| What's
New:
Blocking
stress protein decreases Alzheimer's peptide in mice
By
Michael Purdy
June
4, 2007 -- Scientists revealed in November 2006 that
stress increases production in mice of a brain peptide
critical to Alzheimer's disease. Now the same group
has shown that blocking a different brain peptide slows
the stress-induced increase, opening a new door to treatment.
Researchers from Washington University School of Medicine
in St. Louis report the results online this week in
the Proceedings of the National Academy of Sciences.
Studies
of humans and animals have suggested that stress may
increase risk of Alzheimer's disease, but the new research
is among the first studies to elaborate the basic biomolecular
mechanisms that may underlie this increased risk.
The
results build on earlier findings from coauthors John
G. Csernansky, M.D., the Gregory B. Couch Professor
of Psychiatry and professor of neurobiology, and Hongxin
Dong, Ph.D., instructor in psychiatry. Using mice genetically
modified to model human Alzheimer's disease, Csernansky
and Dong showed that raising them under isolated conditions
in smaller cages accelerated the deposition of brain
plaques and declines in cognitive ability.
Brain
plaques are believed to be a primary cause of the memory
loss and other mental damage inflicted by Alzheimer's
disease. They are mostly comprised of a peptide known
as amyloid beta, so researchers immediately suspected
that stress was increasing amyloid beta levels. But
because there are other factors that can accelerate
plaque build-up, they needed to test the link.
For
that new test, scientists used a technique known as
microdialysis to monitor amyloid beta levels in the
brains of mice exposed to the same stressors: isolation
and smaller cages.

## [BRIEF 1]
Answer these questions using the article on blocking a stress protein in mice:
(a) When did scientists reveal that stress increases production of a brain peptide critical to Alzheimer's disease?
(b) In which journal do the researchers report the new results?
(c) What technique was used to monitor amyloid beta levels in the brains of the mice?
## [BRIEF 2]
Retype, word for word, the part of the article on blocking a stress protein in mice that opens with the words containing "Researchers from Washington" and closes with "this increased risk.".

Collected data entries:

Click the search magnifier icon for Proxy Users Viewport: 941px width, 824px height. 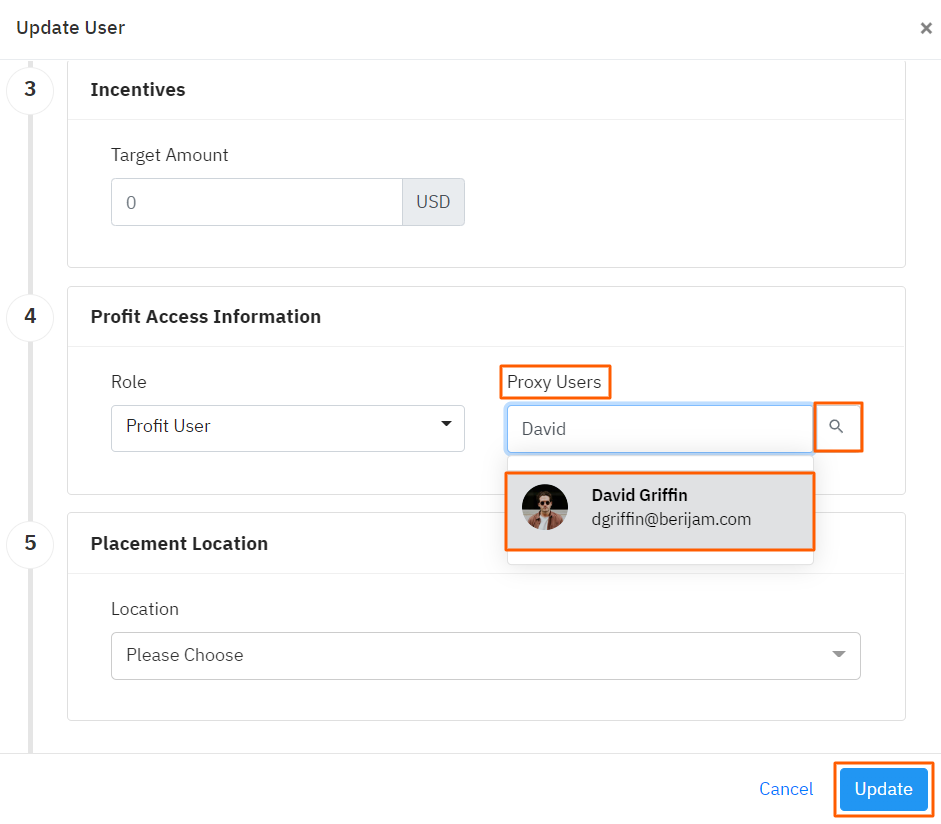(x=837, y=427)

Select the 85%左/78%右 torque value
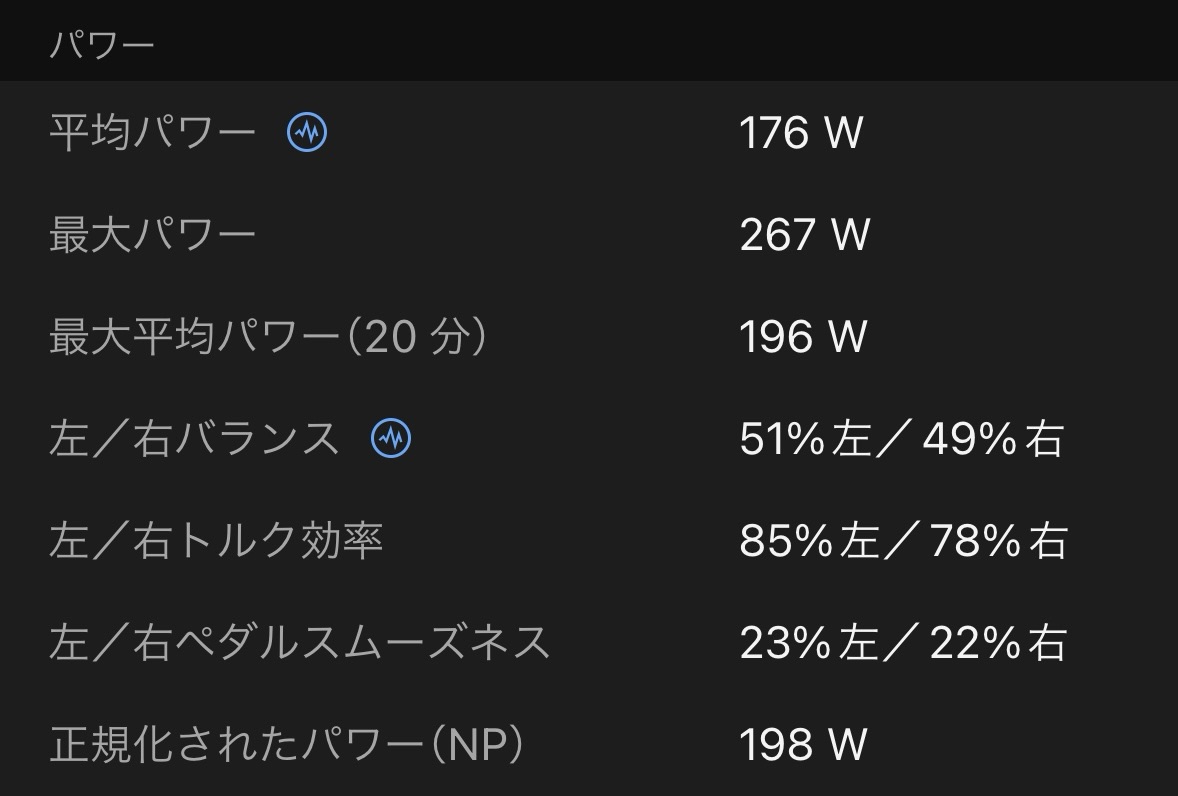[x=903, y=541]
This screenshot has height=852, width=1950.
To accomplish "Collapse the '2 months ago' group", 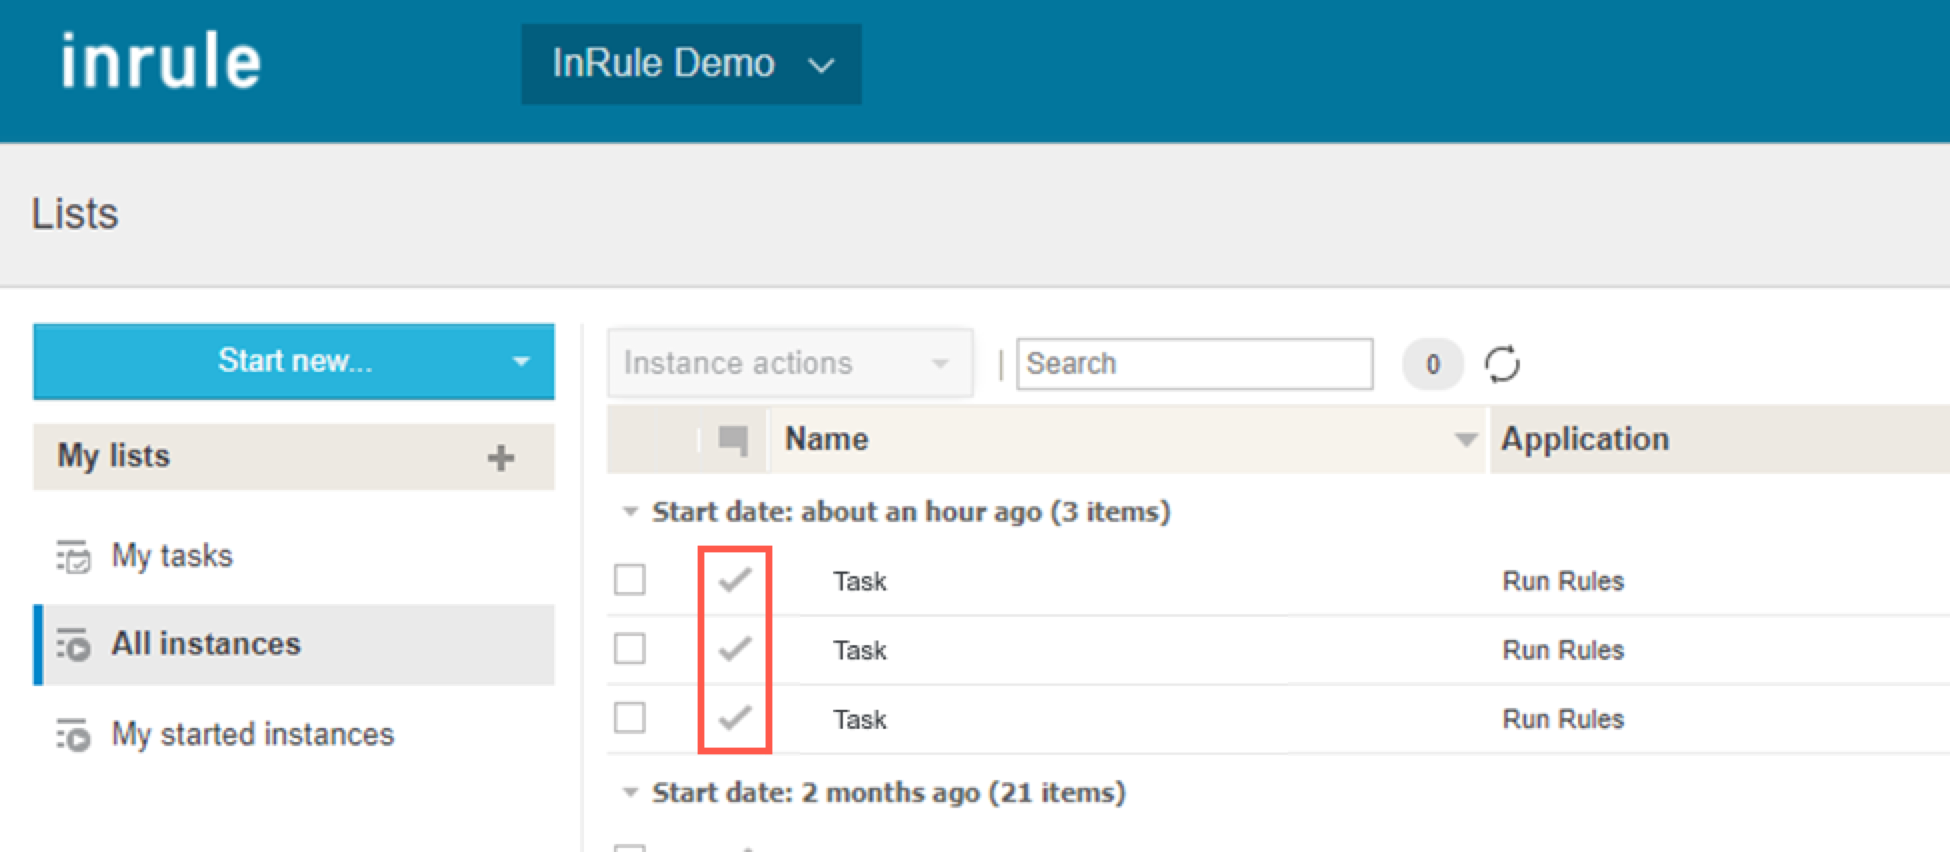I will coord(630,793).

## [REPLY 1]
(a) November 2006
(b) The Proceedings of the National Academy of Sciences
(c) Microdialysis

## [REPLY 2]
Researchers from Washington University School of Medicine
in St. Louis report the results online this week in
the Proceedings of the National Academy of Sciences.
Studies
of humans and animals have suggested that stress may
increase risk of Alzheimer's disease, but the new research
is among the first studies to elaborate the basic biomolecular
mechanisms that may underlie this increased risk.